■ Problem details: Print every line of the data exactly as shown.

■ Data supplied:
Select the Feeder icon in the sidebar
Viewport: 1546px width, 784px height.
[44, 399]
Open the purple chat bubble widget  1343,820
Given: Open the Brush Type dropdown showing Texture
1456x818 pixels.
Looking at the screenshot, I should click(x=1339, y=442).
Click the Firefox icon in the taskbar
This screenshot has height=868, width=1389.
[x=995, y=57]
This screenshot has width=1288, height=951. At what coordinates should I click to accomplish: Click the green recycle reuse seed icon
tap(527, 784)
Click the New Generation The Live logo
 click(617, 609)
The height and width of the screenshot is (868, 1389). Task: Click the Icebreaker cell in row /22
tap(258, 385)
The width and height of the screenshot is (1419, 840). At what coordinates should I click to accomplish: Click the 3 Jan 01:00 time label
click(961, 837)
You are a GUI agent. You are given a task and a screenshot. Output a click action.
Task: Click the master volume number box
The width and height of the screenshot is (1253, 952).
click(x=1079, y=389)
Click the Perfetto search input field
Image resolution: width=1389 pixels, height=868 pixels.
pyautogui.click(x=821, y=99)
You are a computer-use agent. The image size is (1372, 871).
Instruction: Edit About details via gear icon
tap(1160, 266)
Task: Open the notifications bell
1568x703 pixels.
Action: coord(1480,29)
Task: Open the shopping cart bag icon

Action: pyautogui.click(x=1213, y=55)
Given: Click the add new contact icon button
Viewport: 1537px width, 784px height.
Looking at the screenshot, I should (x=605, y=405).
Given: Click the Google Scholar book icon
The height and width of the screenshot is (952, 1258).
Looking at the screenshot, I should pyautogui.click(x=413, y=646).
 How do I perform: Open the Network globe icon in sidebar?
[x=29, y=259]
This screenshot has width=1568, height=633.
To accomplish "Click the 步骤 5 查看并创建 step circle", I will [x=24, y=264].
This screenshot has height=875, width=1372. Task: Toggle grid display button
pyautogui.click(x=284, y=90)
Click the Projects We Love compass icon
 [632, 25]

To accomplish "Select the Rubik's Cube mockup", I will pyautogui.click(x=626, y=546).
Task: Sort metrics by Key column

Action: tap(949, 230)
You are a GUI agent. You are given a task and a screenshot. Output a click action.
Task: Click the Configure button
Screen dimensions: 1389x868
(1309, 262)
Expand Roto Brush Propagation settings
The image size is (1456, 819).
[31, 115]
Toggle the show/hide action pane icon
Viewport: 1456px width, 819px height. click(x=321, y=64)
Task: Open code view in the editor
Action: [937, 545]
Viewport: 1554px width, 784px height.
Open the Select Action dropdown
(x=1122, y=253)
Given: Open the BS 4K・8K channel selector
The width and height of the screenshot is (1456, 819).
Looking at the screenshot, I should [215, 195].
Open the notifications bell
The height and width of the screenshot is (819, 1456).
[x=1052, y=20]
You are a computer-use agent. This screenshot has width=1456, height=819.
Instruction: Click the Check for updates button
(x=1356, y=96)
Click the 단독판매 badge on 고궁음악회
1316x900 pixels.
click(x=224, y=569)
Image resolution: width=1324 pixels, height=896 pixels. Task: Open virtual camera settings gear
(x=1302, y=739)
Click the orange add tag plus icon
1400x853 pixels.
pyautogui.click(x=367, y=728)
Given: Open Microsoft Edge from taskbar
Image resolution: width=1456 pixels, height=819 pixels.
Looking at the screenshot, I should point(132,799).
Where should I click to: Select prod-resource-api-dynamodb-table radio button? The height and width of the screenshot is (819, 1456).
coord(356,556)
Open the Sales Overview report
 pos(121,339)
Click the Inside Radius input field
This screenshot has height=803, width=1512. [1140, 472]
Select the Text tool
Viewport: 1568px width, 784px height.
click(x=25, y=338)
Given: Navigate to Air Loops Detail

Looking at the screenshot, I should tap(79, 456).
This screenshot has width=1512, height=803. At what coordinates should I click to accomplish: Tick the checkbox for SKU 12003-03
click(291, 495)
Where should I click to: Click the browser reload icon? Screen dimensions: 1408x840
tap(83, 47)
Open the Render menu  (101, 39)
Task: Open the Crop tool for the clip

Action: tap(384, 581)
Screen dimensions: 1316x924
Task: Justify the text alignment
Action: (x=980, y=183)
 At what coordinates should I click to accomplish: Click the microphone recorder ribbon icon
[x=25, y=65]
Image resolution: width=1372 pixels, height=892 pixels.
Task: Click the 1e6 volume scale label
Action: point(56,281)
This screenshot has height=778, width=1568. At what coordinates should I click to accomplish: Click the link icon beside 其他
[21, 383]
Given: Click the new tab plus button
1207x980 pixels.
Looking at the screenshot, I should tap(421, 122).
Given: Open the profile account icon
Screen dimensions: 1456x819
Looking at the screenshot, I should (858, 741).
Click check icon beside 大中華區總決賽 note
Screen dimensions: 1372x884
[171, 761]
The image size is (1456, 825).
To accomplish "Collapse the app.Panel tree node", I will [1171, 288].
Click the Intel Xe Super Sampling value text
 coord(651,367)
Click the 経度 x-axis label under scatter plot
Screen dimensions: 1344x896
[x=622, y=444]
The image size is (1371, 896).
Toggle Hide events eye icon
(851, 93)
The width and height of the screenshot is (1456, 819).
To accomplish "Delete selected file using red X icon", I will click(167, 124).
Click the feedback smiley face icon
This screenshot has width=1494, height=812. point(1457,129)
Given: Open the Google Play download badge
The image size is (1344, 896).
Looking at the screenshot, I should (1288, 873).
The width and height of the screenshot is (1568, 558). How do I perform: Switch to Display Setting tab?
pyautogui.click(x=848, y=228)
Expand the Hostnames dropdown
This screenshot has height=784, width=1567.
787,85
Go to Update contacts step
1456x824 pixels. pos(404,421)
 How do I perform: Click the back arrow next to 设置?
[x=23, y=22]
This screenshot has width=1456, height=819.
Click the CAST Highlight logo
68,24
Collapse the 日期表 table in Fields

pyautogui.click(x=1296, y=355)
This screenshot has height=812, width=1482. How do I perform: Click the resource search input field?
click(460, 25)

■ Expected answer:
Select the Feeder icon in the sidebar
Viewport: 1546px width, 784px height.
[44, 399]
Open the purple chat bubble widget  1343,820
Given: Open the Brush Type dropdown showing Texture
1456x818 pixels.
Looking at the screenshot, I should click(x=1339, y=442).
Click the Firefox icon in the taskbar
This screenshot has height=868, width=1389.
[x=995, y=57]
This screenshot has width=1288, height=951. At what coordinates should I click to accomplish: Click the green recycle reuse seed icon
tap(527, 784)
Click the New Generation The Live logo
 click(617, 609)
The height and width of the screenshot is (868, 1389). Task: Click the Icebreaker cell in row /22
tap(258, 385)
The width and height of the screenshot is (1419, 840). At what coordinates should I click to accomplish: Click the 3 Jan 01:00 time label
click(961, 837)
You are a GUI agent. You are given a task and a screenshot. Output a click action.
Task: Click the master volume number box
The width and height of the screenshot is (1253, 952).
click(x=1079, y=389)
Click the Perfetto search input field
Image resolution: width=1389 pixels, height=868 pixels.
pyautogui.click(x=821, y=99)
You are a computer-use agent. The image size is (1372, 871).
Instruction: Edit About details via gear icon
tap(1160, 266)
Task: Open the notifications bell
1568x703 pixels.
Action: coord(1480,29)
Task: Open the shopping cart bag icon

Action: pyautogui.click(x=1213, y=55)
Given: Click the add new contact icon button
Viewport: 1537px width, 784px height.
Looking at the screenshot, I should (x=605, y=405).
Given: Click the Google Scholar book icon
The height and width of the screenshot is (952, 1258).
Looking at the screenshot, I should pyautogui.click(x=413, y=646).
 How do I perform: Open the Network globe icon in sidebar?
[x=29, y=259]
This screenshot has width=1568, height=633.
To accomplish "Click the 步骤 5 查看并创建 step circle", I will [x=24, y=264].
This screenshot has height=875, width=1372. Task: Toggle grid display button
pyautogui.click(x=284, y=90)
Click the Projects We Love compass icon
 [632, 25]

To accomplish "Select the Rubik's Cube mockup", I will pyautogui.click(x=626, y=546).
Task: Sort metrics by Key column

Action: tap(949, 230)
You are a GUI agent. You are given a task and a screenshot. Output a click action.
Task: Click the Configure button
Screen dimensions: 1389x868
(1309, 262)
Expand Roto Brush Propagation settings
The image size is (1456, 819).
[31, 115]
Toggle the show/hide action pane icon
Viewport: 1456px width, 819px height. click(x=321, y=64)
Task: Open code view in the editor
Action: [937, 545]
Viewport: 1554px width, 784px height.
Open the Select Action dropdown
(x=1122, y=253)
Given: Open the BS 4K・8K channel selector
The width and height of the screenshot is (1456, 819).
Looking at the screenshot, I should [215, 195].
Open the notifications bell
The height and width of the screenshot is (819, 1456).
[x=1052, y=20]
You are a computer-use agent. This screenshot has width=1456, height=819.
Instruction: Click the Check for updates button
(x=1356, y=96)
Click the 단독판매 badge on 고궁음악회
1316x900 pixels.
click(x=224, y=569)
Image resolution: width=1324 pixels, height=896 pixels. Task: Open virtual camera settings gear
(x=1302, y=739)
Click the orange add tag plus icon
1400x853 pixels.
pyautogui.click(x=367, y=728)
Given: Open Microsoft Edge from taskbar
Image resolution: width=1456 pixels, height=819 pixels.
Looking at the screenshot, I should point(132,799).
Where should I click to: Select prod-resource-api-dynamodb-table radio button? The height and width of the screenshot is (819, 1456).
coord(356,556)
Open the Sales Overview report
 pos(121,339)
Click the Inside Radius input field
This screenshot has height=803, width=1512. [1140, 472]
Select the Text tool
Viewport: 1568px width, 784px height.
click(x=25, y=338)
Given: Navigate to Air Loops Detail

Looking at the screenshot, I should tap(79, 456).
This screenshot has width=1512, height=803. At what coordinates should I click to accomplish: Tick the checkbox for SKU 12003-03
click(291, 495)
Where should I click to: Click the browser reload icon? Screen dimensions: 1408x840
tap(83, 47)
Open the Render menu  (101, 39)
Task: Open the Crop tool for the clip

Action: tap(384, 581)
Screen dimensions: 1316x924
Task: Justify the text alignment
Action: (x=980, y=183)
 At what coordinates should I click to accomplish: Click the microphone recorder ribbon icon
[x=25, y=65]
Image resolution: width=1372 pixels, height=892 pixels.
Task: Click the 1e6 volume scale label
Action: point(56,281)
This screenshot has height=778, width=1568. At what coordinates should I click to accomplish: Click the link icon beside 其他
[21, 383]
Given: Click the new tab plus button
1207x980 pixels.
Looking at the screenshot, I should tap(421, 122).
Given: Open the profile account icon
Screen dimensions: 1456x819
Looking at the screenshot, I should (858, 741).
Click check icon beside 大中華區總決賽 note
Screen dimensions: 1372x884
[171, 761]
The image size is (1456, 825).
To accomplish "Collapse the app.Panel tree node", I will [1171, 288].
Click the Intel Xe Super Sampling value text
 coord(651,367)
Click the 経度 x-axis label under scatter plot
Screen dimensions: 1344x896
[x=622, y=444]
The image size is (1371, 896).
Toggle Hide events eye icon
(851, 93)
The width and height of the screenshot is (1456, 819).
To accomplish "Delete selected file using red X icon", I will click(167, 124).
Click the feedback smiley face icon
This screenshot has width=1494, height=812. point(1457,129)
Given: Open the Google Play download badge
The image size is (1344, 896).
Looking at the screenshot, I should (1288, 873).
The width and height of the screenshot is (1568, 558). How do I perform: Switch to Display Setting tab?
pyautogui.click(x=848, y=228)
Expand the Hostnames dropdown
This screenshot has height=784, width=1567.
787,85
Go to Update contacts step
1456x824 pixels. pos(404,421)
 How do I perform: Click the back arrow next to 设置?
[x=23, y=22]
This screenshot has width=1456, height=819.
Click the CAST Highlight logo
68,24
Collapse the 日期表 table in Fields

pyautogui.click(x=1296, y=355)
This screenshot has height=812, width=1482. How do I perform: Click the resource search input field?
click(460, 25)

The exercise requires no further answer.